**Your objective**
Give every entry below again, exactly as written, and skip the images.

**Records for this task**
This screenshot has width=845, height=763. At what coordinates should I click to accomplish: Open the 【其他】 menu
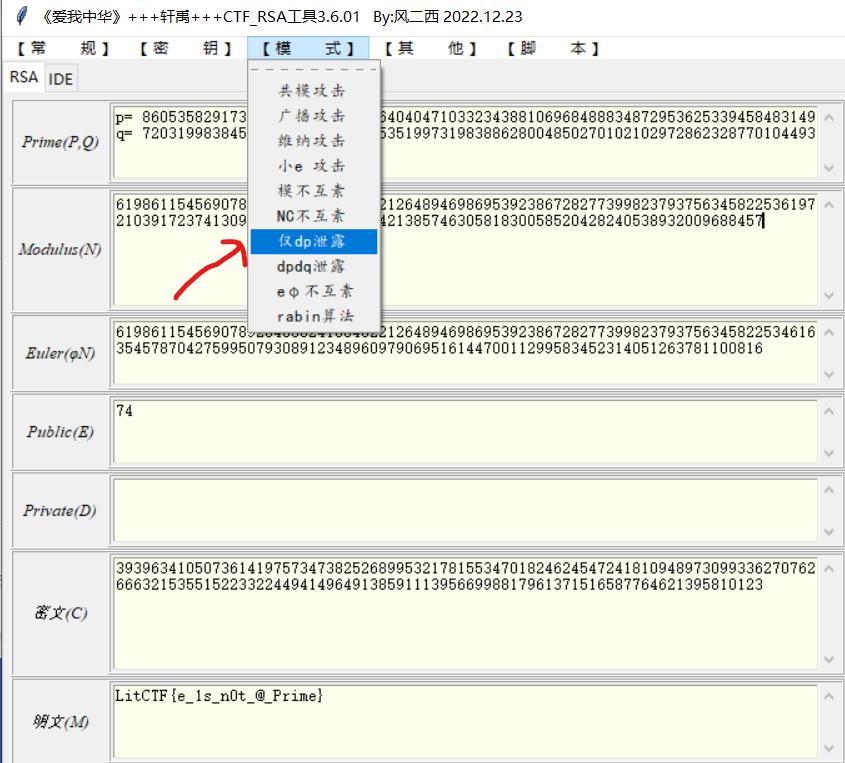pyautogui.click(x=431, y=48)

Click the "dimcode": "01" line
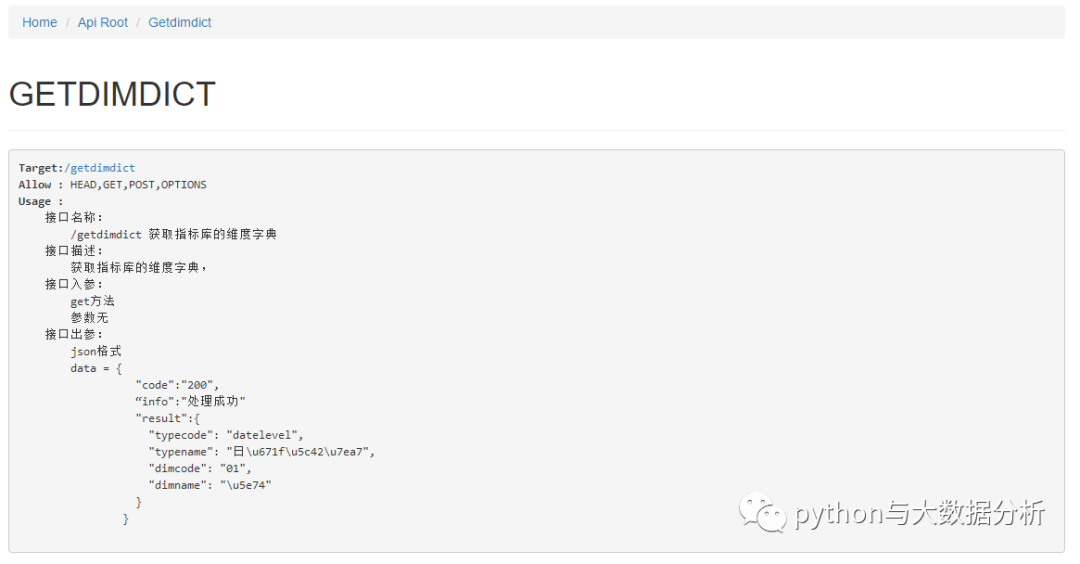[200, 468]
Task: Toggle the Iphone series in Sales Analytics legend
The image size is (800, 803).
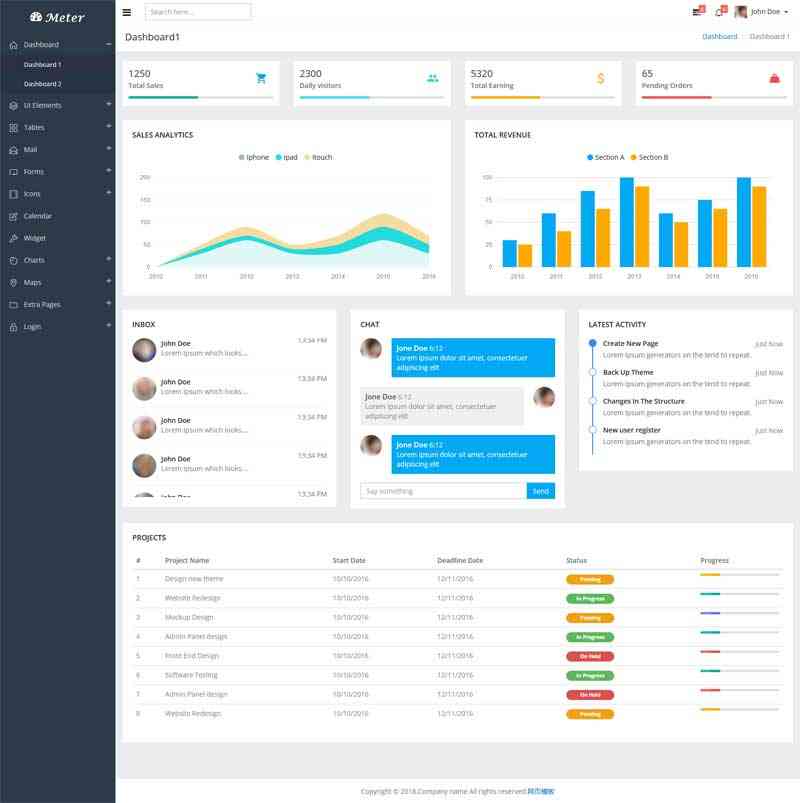Action: tap(252, 156)
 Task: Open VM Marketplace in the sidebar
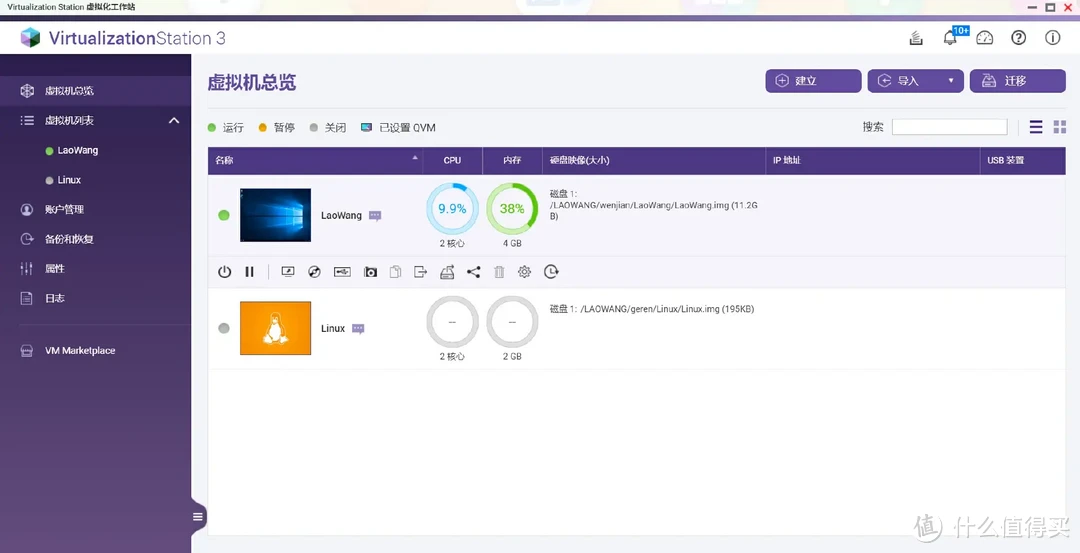80,351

**Solution for this exercise**
This screenshot has width=845, height=763. At what coordinates should I click to accomplish: Open the 【其他】 menu
pyautogui.click(x=431, y=48)

Click the "dimcode": "01" line
[200, 468]
Task: Toggle the Iphone series in Sales Analytics legend
The image size is (800, 803).
Action: tap(252, 156)
 Task: Open VM Marketplace in the sidebar
80,351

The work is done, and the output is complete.